# Chinaman Man Biter or Excite Biter ??



## Sadie (Jun 18, 2008)

I have read and heard conflicting stories about Chinaman was he a man biter? Or and excite biter?


----------



## Kayo45 (Oct 12, 2010)

IMO, excite biter. When Vinny would hold him before release when he was matched he said he was a bit scared to hold because he would reach back and bite him to get at the other dog. Never heard of the dog acting aggressive towards people other than when they first got chinaman and he was emaciated and neglected and bit him. Only times I know of where he bit someone but I wouldn't say he was a man biter like Zebo or Bolio


----------



## Sadie (Jun 18, 2008)

Kayo45 said:


> IMO, excite biter. When Vinny would hold him before release when he was matched he said he was a bit scared to hold because he would reach back and bite him to get at the other dog. Never heard of the dog acting aggressive towards people other than when they first got chinaman and he was emaciated and neglected and bit him. Only times I know of where he bit someone but I wouldn't say he was a man biter like Zebo or Bolio


So he more so redirected I have heard stories about dogs who will redirect on there owner's to get to another dog or something they want bad enough. I would say that's an excite biter as well not a man biter. To me a man biter will bite someone without being provoked.


----------



## Kayo45 (Oct 12, 2010)

Sadie said:


> So he more so redirected I have heard stories about dogs who will redirect on there owner's to get to another dog or something they want bad enough. I would say that's an excite biter as well not a man biter. To me a man biter will bite someone without being provoked.


Yea he wasn't like zebo where he would maul people(Mauled a dogmans kid if I remember correctly which is why they had to get rid of him). Zebo changed hands alot because of his attitude even though he was a great pit dog. Angus was another man biter and I think it was Floyd who hit Bullyson with a shovel when he tried to bite him.


----------



## Sadie (Jun 18, 2008)

Kayo45 said:


> Yea he wasn't like zebo where he would maul people(Mauled a dogmans kid if I remember correctly which is why they had to get rid of him). Zebo changed hands alot because of his attitude even though he was a great pit dog. Angus was another man biter and I think it was Floyd who hit Bullyson with a shovel when he tried to bite him.


Damn yeah those are the one's that aren't wired properly in the brain I wonder how they would handle those dogs before a match? In the ring they have to hold onto them until they are released I wonder how they were able to hold them without getting bit you can't muzzle them in a fighting ring LOL ... but I would keep an excite biter just wouldn't put him in a situation where it might have the chance to redirect on me like taking one to an adba dog show lol


----------



## Kayo45 (Oct 12, 2010)

Sadie said:


> Damn yeah those are the one's that aren't wired properly in the brain I wonder how they would handle those dogs before a match? In the ring they have to hold onto them until they are released I wonder how they were able to hold them without getting bit you can't muzzle them in a fighting ring LOL ... but I would keep an excite biter just wouldn't put him in a situation where it might have the chance to redirect on me like taking one to an adba dog show lol


LoL When Mountain man had Zebo he said he was scared of him too. He didn't if Zebo was gonna be friendly or try and bite him. If you haven't already, you should read the complete gamedog book. It has an interview with Mountain man where he talks about Zebo. Zebo I think would always focus on another dog when in the pit rather than the people, could be wrong on that but it would explain it lol. Angus was a great dog too but he also mauled a kid and had an attitude problem.

(Item coordinate data)
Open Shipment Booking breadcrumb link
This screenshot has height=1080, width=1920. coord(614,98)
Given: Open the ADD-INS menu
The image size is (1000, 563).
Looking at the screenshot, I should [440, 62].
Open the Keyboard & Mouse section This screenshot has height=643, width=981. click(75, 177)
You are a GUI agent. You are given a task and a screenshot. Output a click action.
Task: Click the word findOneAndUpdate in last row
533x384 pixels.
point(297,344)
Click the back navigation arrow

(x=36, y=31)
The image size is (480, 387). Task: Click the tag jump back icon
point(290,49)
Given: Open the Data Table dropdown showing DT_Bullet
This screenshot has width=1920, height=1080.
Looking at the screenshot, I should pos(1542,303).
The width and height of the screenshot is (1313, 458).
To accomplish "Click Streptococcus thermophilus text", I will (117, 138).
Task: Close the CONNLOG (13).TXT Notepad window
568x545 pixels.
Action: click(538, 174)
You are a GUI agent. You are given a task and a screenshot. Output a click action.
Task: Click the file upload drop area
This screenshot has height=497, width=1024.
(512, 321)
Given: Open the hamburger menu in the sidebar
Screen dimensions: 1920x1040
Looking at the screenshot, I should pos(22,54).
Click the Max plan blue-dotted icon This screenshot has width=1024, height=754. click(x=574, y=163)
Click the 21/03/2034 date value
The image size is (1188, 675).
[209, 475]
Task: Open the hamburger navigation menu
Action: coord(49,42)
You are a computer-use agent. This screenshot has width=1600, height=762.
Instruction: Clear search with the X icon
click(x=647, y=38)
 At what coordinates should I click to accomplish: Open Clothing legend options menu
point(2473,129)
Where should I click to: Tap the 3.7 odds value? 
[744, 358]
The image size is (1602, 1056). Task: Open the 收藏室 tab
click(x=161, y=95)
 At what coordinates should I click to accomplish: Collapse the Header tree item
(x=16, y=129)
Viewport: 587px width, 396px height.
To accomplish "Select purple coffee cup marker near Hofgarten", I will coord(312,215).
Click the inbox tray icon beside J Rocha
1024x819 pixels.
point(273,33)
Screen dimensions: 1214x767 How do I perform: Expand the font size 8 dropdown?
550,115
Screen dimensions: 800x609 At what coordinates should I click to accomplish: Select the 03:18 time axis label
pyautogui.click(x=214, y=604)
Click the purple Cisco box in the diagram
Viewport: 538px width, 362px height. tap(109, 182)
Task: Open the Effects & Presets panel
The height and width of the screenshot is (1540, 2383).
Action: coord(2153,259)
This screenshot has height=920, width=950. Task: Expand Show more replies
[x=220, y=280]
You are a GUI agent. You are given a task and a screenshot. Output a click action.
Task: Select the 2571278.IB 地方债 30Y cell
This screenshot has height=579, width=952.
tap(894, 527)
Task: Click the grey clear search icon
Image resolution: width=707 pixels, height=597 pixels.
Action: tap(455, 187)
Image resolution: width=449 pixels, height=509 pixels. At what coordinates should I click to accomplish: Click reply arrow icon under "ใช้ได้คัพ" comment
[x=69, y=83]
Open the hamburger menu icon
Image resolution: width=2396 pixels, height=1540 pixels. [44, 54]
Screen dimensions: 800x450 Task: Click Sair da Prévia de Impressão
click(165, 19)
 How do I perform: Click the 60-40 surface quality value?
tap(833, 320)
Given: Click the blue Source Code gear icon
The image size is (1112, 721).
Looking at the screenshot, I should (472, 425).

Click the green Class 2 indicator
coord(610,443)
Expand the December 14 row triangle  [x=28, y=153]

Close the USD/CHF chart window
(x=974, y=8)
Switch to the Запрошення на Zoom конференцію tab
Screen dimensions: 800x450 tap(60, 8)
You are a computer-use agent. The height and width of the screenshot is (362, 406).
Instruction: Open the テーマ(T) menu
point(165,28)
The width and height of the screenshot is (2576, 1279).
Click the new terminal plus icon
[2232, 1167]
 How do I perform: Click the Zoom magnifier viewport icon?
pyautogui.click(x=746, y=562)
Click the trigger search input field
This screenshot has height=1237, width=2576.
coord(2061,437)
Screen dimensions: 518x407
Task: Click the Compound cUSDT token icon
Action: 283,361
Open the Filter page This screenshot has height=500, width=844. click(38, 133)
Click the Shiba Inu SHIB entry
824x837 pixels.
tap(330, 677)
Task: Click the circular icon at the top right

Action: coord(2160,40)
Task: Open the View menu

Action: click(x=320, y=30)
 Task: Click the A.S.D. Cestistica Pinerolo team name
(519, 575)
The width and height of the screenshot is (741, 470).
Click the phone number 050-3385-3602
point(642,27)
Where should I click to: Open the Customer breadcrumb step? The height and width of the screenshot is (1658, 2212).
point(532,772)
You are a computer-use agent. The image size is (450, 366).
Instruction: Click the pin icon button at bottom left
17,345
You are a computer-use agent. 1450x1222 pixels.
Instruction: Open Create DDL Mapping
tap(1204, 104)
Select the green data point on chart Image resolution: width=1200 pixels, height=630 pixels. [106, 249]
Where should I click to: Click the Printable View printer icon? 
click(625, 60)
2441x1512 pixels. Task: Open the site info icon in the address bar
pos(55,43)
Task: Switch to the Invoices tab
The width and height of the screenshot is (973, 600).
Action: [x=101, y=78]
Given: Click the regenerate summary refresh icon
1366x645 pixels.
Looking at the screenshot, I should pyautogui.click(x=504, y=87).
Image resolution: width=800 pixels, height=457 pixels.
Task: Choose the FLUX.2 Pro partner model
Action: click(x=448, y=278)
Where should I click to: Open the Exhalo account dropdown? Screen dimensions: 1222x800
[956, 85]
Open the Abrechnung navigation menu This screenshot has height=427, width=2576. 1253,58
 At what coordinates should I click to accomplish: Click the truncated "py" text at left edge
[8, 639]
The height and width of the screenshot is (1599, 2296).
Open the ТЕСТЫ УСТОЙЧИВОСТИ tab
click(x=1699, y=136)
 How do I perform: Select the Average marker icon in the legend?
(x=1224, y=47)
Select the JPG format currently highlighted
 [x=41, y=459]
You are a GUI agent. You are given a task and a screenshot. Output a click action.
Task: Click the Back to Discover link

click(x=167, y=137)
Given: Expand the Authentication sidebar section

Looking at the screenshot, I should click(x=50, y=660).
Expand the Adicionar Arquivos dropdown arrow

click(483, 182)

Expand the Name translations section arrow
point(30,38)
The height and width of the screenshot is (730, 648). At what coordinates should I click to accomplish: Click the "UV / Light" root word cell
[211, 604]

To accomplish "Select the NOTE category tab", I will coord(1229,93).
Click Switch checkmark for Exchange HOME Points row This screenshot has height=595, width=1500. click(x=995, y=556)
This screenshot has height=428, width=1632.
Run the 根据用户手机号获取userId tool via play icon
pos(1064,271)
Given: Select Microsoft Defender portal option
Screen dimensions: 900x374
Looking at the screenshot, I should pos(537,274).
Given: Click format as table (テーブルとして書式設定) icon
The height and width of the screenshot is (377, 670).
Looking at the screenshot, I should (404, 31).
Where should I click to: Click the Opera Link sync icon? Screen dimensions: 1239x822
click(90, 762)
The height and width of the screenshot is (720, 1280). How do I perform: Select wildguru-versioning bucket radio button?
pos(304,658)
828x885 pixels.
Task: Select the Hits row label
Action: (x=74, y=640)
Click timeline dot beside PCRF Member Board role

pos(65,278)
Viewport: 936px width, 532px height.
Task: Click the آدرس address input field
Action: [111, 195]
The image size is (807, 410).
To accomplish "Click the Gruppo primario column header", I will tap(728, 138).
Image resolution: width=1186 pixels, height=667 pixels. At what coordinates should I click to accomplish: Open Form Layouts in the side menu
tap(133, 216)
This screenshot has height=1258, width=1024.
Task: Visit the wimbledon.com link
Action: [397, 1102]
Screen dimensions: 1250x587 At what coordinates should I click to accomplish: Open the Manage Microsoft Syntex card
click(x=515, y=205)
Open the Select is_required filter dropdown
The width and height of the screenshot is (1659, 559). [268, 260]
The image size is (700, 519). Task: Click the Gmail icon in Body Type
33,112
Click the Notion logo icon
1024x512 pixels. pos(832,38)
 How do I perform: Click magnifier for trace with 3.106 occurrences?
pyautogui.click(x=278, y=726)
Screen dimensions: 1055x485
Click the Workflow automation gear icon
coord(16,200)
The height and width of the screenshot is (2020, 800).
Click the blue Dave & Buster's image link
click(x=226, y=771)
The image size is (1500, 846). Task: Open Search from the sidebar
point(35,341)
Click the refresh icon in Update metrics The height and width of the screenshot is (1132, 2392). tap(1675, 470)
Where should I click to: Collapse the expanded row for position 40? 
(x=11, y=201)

**YOUR TASKS:**
1) Answer these questions about the thread on Chinaman:
(a) Who, according to Kayo45, said he was a bit scared to hold Chinaman before release?
(b) Who does Kayo45 think hit Bullyson with a shovel?
(c) Which book does Kayo45 suggest reading for the interview with Mountain man?
2) Reproduce the passage of the thread on Chinaman from "LoL When Mountain" to "an attitude problem.", word for word.
The entries are not needed for any of the tasks.

**RESULTS IN ORDER:**
1)
(a) Vinny
(b) Floyd
(c) The complete gamedog book

2)
LoL When Mountain man had Zebo he said he was scared of him too. He didn't if Zebo was gonna be friendly or try and bite him. If you haven't already, you should read the complete gamedog book. It has an interview with Mountain man where he talks about Zebo. Zebo I think would always focus on another dog when in the pit rather than the people, could be wrong on that but it would explain it lol. Angus was a great dog too but he also mauled a kid and had an attitude problem.